A Hero
Asghar Farhadi schafft mit diesem Film ein angespanntes Spagat zwischen realistischem Sozialdrama und Absurdität. Wir folgen Rahim (Amir Jadidi), dem vermeintlichen Helden, und seiner Lebensabschnittsgefährtin, wie sie durch eine iranische Großstadt navigieren. Dies gelingt ohne Schwierigkeiten, jedoch wird der moralische Kompass von Rahim von den zu Wort kommenden Figuren hochgelobt oder massiv infrage gestellt. Der Film beginnt mit der vorübergehenden Entlassung Rahims aus dem Gefängnis und der guten Tat, eine verlorene Handtasche Ihrer Besitzerin zurückzubringen, welche die Erzählung ins Rollen bringt. Denn Rahim hat Schulden und die vorgeblich tugendhafte Tat in Kontrast zu seiner Gefängnisstrafe wird nun so medial aufgeblasen, dass der Gläubiger unter Druck gerät.
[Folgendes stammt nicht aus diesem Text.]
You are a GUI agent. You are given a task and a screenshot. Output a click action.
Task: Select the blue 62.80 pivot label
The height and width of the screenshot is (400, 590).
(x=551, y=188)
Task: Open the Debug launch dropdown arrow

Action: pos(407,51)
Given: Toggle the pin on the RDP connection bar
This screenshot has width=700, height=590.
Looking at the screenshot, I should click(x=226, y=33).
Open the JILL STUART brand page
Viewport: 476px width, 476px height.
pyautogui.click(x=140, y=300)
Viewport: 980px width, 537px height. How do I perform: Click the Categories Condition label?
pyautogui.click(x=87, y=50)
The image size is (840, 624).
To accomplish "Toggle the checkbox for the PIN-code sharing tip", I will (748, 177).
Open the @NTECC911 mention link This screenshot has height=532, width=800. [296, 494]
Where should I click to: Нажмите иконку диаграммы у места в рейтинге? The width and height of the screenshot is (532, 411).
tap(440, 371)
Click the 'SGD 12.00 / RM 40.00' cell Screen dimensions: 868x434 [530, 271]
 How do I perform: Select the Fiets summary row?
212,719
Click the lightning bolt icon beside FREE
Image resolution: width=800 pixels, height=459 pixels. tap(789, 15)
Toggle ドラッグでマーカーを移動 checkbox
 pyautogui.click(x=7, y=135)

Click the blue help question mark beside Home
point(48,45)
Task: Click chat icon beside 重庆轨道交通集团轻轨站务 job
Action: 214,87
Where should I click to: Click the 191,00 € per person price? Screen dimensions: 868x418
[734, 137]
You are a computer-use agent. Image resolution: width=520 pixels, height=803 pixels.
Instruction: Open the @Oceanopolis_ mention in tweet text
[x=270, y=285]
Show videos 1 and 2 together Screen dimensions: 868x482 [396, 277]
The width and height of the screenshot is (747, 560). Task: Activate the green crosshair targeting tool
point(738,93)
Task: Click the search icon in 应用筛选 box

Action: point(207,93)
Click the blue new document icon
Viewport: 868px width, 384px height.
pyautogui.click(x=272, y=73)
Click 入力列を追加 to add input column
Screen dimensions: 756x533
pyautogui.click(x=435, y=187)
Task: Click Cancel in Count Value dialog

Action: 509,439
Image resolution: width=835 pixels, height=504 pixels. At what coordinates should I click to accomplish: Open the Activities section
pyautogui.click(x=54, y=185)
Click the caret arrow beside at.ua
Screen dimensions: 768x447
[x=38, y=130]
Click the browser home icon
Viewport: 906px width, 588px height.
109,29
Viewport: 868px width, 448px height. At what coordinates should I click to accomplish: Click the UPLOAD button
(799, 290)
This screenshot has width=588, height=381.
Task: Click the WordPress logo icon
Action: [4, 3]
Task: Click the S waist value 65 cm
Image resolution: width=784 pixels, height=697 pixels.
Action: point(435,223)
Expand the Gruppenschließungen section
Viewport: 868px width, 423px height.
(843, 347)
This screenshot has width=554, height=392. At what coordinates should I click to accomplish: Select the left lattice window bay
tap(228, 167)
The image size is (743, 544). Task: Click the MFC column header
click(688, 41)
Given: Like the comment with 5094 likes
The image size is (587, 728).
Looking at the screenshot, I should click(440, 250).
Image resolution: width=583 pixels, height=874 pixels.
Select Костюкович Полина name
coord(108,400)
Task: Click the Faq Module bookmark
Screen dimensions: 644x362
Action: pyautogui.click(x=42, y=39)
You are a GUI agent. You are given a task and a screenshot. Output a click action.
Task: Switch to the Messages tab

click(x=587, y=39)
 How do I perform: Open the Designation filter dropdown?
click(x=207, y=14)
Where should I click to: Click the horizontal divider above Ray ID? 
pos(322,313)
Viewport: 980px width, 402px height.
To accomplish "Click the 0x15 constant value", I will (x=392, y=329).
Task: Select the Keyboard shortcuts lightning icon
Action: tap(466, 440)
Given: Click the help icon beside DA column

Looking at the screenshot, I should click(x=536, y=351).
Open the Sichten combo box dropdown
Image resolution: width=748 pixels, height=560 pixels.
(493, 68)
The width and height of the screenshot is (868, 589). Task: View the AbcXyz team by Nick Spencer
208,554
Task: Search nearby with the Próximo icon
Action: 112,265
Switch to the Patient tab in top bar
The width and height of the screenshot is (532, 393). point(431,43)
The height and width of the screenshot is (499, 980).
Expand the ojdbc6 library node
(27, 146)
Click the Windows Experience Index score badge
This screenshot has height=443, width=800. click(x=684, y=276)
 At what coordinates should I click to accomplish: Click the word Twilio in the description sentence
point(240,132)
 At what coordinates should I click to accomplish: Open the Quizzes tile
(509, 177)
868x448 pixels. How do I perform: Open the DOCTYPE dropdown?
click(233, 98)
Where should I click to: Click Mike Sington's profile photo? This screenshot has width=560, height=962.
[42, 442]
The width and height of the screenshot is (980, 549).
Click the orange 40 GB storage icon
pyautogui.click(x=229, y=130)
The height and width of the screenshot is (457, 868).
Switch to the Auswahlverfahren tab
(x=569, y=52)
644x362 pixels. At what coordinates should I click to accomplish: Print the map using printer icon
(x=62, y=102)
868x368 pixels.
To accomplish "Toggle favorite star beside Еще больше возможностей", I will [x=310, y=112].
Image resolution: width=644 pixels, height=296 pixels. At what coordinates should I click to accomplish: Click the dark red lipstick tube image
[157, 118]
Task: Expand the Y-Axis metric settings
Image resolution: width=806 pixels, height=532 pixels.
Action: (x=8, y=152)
Dieser gibt dem öffentlich geforderten Teilerlass der Schulden jedoch nicht bei und verweist auf die Selbstverständlichkeit von Rahims Handeln. Da Rahim eine passive Rolle in der Geschichte einnimmt und sowohl als Beispiel für die Wirkung der Rehabilitationsmaßnahmen des iranischen Gefängnissystems dienen soll, als auch ein Opfer seiner Zwangslage porträtiert, entsteht ein bemitleidenswertes Bild von ihm, welches nur durch das Stocken seines moralischen Kompasses ins Wanken gerät. Dies zeichnet durch temporäres Verlieren der Contenance und Unehrlichkeit unangenehme Striche in das Bild des Musterinsassen. Eine gute Tat erlöst einen Menschen nicht von seinen Lastern, und zwar auch nicht, wenn die Öffentlichkeit dies erwünscht und sich nach einem Helden sehnt.
Gesehen im GRAND THÉÂTRE LUMIÈRE während Cannes2021.